Recorded data section start

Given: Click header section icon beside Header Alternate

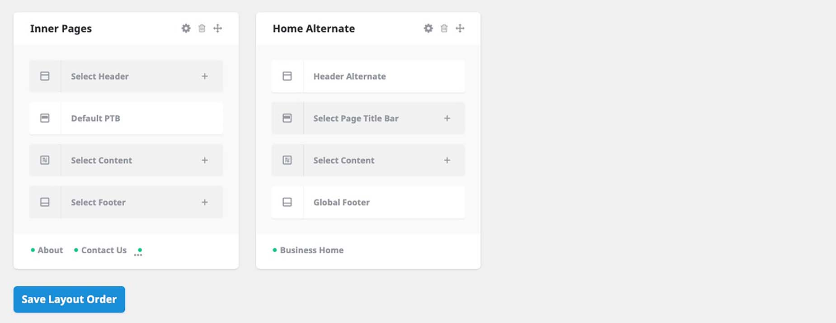Looking at the screenshot, I should [287, 76].
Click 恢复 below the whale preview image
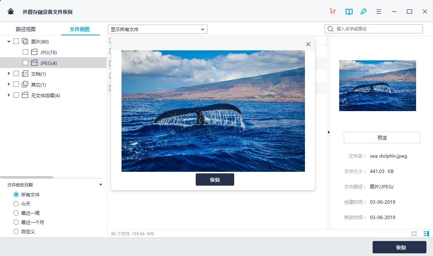The image size is (433, 256). click(x=215, y=180)
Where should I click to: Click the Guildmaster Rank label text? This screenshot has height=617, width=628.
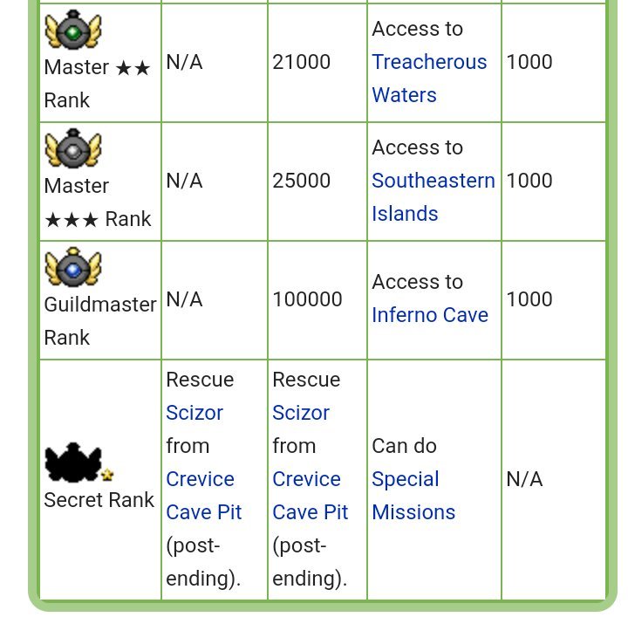tap(100, 321)
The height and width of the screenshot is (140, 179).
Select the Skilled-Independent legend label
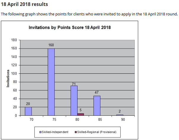point(55,132)
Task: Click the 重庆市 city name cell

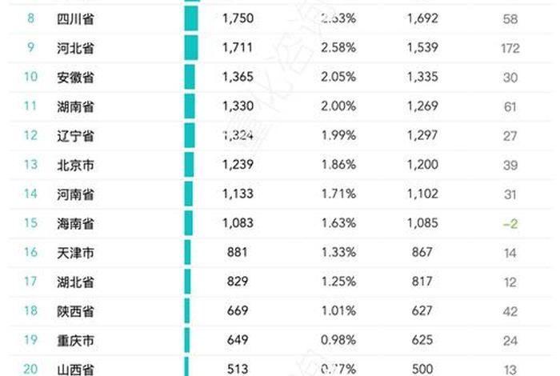Action: tap(77, 341)
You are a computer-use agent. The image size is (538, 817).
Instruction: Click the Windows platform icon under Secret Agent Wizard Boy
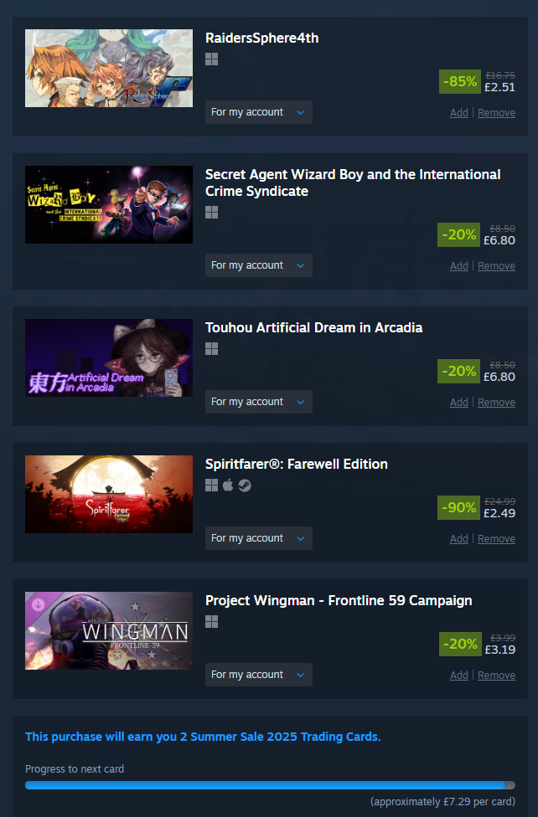[211, 213]
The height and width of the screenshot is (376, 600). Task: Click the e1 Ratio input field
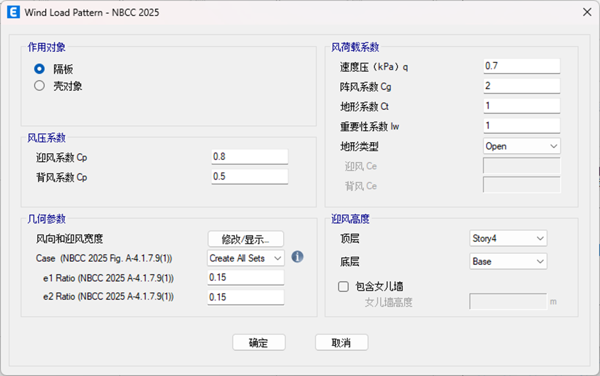[x=245, y=278]
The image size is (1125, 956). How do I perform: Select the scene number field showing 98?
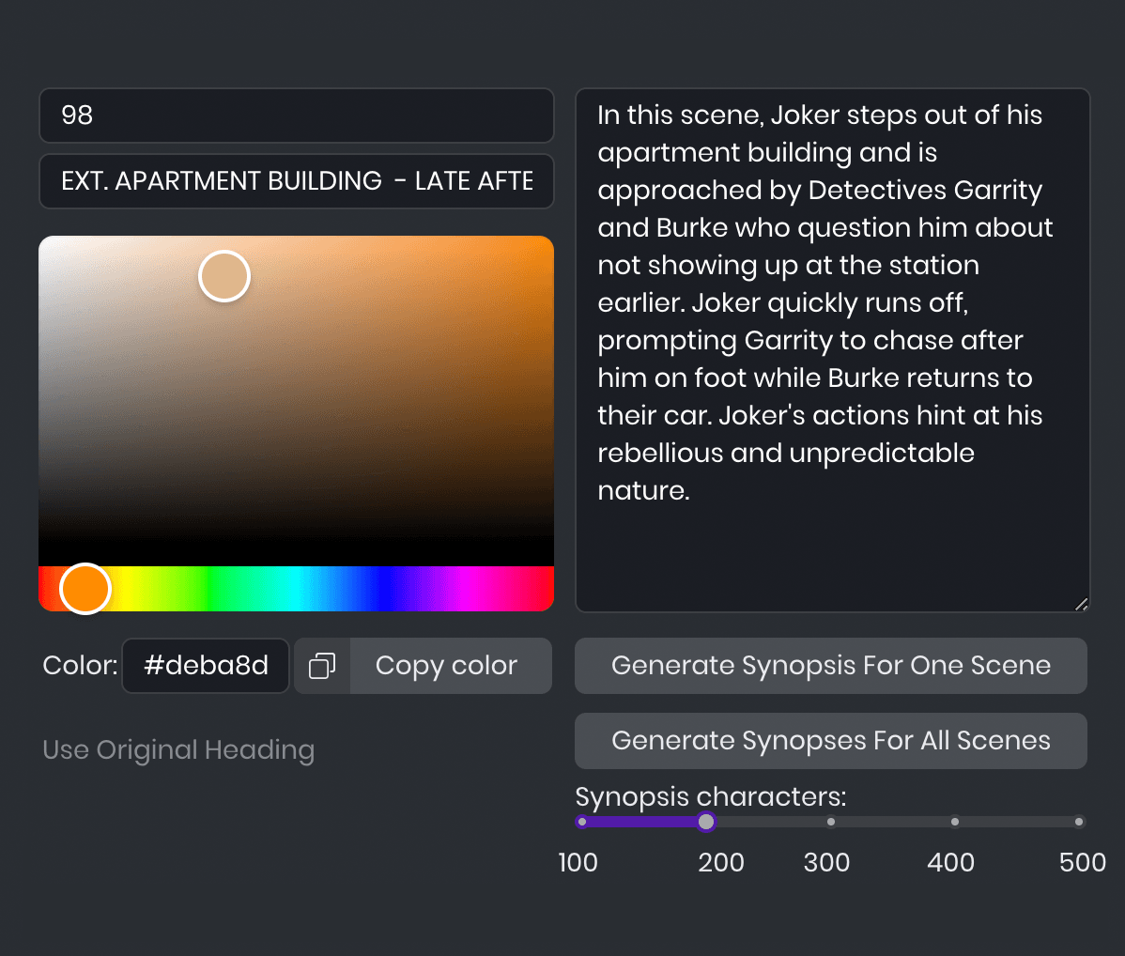[x=297, y=116]
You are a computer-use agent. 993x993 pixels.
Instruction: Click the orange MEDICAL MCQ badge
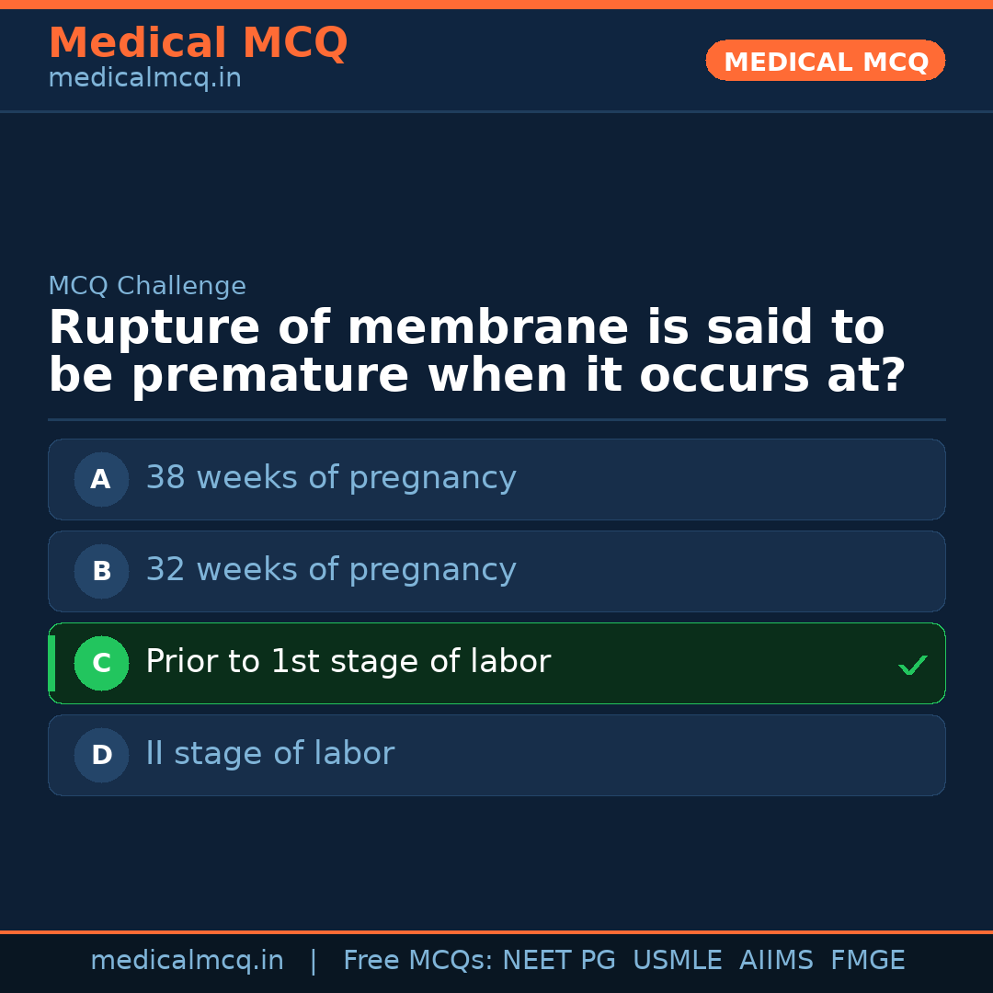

Recorded data section end

**Exercise instructions**
With the pictures left out, output exactly the lines that begin at the line containing "You are a computer-use agent. The" and end at the last line of the material.

**Your solution**
You are a computer-use agent. The image size is (538, 817).
Instruction: Click the Windows platform icon under Secret Agent Wizard Boy
[211, 213]
The height and width of the screenshot is (376, 600). Task: Click the e1 Ratio input field
[x=245, y=278]
The image size is (1125, 956). How do I perform: Select the scene number field showing 98?
[x=297, y=116]
You are a computer-use agent. 993x993 pixels.
Instruction: Click the orange MEDICAL MCQ badge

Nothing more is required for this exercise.